Data to use START
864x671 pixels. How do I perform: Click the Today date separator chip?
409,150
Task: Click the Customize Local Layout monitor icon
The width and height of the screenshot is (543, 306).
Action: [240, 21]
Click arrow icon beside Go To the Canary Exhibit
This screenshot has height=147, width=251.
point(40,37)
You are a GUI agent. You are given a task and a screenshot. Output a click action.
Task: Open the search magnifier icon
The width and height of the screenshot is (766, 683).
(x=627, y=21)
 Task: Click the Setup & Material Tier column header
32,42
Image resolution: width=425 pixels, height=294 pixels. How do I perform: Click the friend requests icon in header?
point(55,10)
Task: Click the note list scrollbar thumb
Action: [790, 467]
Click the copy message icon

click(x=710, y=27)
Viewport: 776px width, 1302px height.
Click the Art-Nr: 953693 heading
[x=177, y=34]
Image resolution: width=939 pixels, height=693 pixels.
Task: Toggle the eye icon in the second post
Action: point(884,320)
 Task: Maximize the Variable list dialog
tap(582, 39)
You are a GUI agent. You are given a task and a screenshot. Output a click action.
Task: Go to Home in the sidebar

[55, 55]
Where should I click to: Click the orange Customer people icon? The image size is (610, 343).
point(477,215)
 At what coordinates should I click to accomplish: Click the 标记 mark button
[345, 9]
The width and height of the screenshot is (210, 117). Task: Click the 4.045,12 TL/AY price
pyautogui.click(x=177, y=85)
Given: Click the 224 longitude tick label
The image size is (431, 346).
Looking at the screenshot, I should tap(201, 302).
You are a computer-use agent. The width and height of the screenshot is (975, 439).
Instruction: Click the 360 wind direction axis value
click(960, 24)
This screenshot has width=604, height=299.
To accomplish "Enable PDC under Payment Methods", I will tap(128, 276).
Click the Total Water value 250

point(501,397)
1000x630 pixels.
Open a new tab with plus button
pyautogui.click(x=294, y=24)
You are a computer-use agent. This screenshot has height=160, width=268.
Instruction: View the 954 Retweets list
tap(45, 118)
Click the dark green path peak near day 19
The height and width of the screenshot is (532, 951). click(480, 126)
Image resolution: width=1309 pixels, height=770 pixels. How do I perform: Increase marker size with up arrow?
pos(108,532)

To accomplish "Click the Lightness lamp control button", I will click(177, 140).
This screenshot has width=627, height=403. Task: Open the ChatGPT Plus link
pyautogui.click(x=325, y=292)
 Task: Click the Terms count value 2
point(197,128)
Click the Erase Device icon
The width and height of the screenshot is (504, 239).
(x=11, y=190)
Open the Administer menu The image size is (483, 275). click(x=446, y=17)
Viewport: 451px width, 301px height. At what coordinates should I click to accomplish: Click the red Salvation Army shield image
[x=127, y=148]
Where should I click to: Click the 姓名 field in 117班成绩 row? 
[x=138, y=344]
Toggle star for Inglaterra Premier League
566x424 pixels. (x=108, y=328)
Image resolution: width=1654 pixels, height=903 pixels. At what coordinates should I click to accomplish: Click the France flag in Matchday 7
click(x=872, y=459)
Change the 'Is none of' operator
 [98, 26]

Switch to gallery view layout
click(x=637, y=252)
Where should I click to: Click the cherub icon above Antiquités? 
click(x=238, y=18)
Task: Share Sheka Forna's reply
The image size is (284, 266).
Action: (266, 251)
Data to use END
*Your assignment:*
Set down all of the records shown above once more, exactly.

*Finished task:*
864x671 pixels. How do I perform: Click the Today date separator chip?
409,150
Task: Click the Customize Local Layout monitor icon
The width and height of the screenshot is (543, 306).
Action: [240, 21]
Click arrow icon beside Go To the Canary Exhibit
This screenshot has height=147, width=251.
point(40,37)
You are a GUI agent. You are given a task and a screenshot. Output a click action.
Task: Open the search magnifier icon
The width and height of the screenshot is (766, 683).
(x=627, y=21)
 Task: Click the Setup & Material Tier column header
32,42
Image resolution: width=425 pixels, height=294 pixels. How do I perform: Click the friend requests icon in header?
point(55,10)
Task: Click the note list scrollbar thumb
Action: [790, 467]
Click the copy message icon

click(x=710, y=27)
Viewport: 776px width, 1302px height.
Click the Art-Nr: 953693 heading
[x=177, y=34]
Image resolution: width=939 pixels, height=693 pixels.
Task: Toggle the eye icon in the second post
Action: point(884,320)
 Task: Maximize the Variable list dialog
tap(582, 39)
You are a GUI agent. You are given a task and a screenshot. Output a click action.
Task: Go to Home in the sidebar

[55, 55]
Where should I click to: Click the orange Customer people icon? The image size is (610, 343).
point(477,215)
 At what coordinates should I click to accomplish: Click the 标记 mark button
[345, 9]
The width and height of the screenshot is (210, 117). Task: Click the 4.045,12 TL/AY price
pyautogui.click(x=177, y=85)
Given: Click the 224 longitude tick label
The image size is (431, 346).
Looking at the screenshot, I should tap(201, 302).
You are a computer-use agent. The width and height of the screenshot is (975, 439).
Instruction: Click the 360 wind direction axis value
click(960, 24)
This screenshot has width=604, height=299.
To accomplish "Enable PDC under Payment Methods", I will tap(128, 276).
Click the Total Water value 250

point(501,397)
1000x630 pixels.
Open a new tab with plus button
pyautogui.click(x=294, y=24)
You are a computer-use agent. This screenshot has height=160, width=268.
Instruction: View the 954 Retweets list
tap(45, 118)
Click the dark green path peak near day 19
The height and width of the screenshot is (532, 951). click(480, 126)
Image resolution: width=1309 pixels, height=770 pixels. How do I perform: Increase marker size with up arrow?
pos(108,532)

To accomplish "Click the Lightness lamp control button", I will click(177, 140).
This screenshot has width=627, height=403. Task: Open the ChatGPT Plus link
pyautogui.click(x=325, y=292)
 Task: Click the Terms count value 2
point(197,128)
Click the Erase Device icon
The width and height of the screenshot is (504, 239).
(x=11, y=190)
Open the Administer menu The image size is (483, 275). click(x=446, y=17)
Viewport: 451px width, 301px height. At what coordinates should I click to accomplish: Click the red Salvation Army shield image
[x=127, y=148]
Where should I click to: Click the 姓名 field in 117班成绩 row? 
[x=138, y=344]
Toggle star for Inglaterra Premier League
566x424 pixels. (x=108, y=328)
Image resolution: width=1654 pixels, height=903 pixels. At what coordinates should I click to accomplish: Click the France flag in Matchday 7
click(x=872, y=459)
Change the 'Is none of' operator
 [98, 26]

Switch to gallery view layout
click(x=637, y=252)
Where should I click to: Click the cherub icon above Antiquités? 
click(x=238, y=18)
Task: Share Sheka Forna's reply
The image size is (284, 266).
Action: (266, 251)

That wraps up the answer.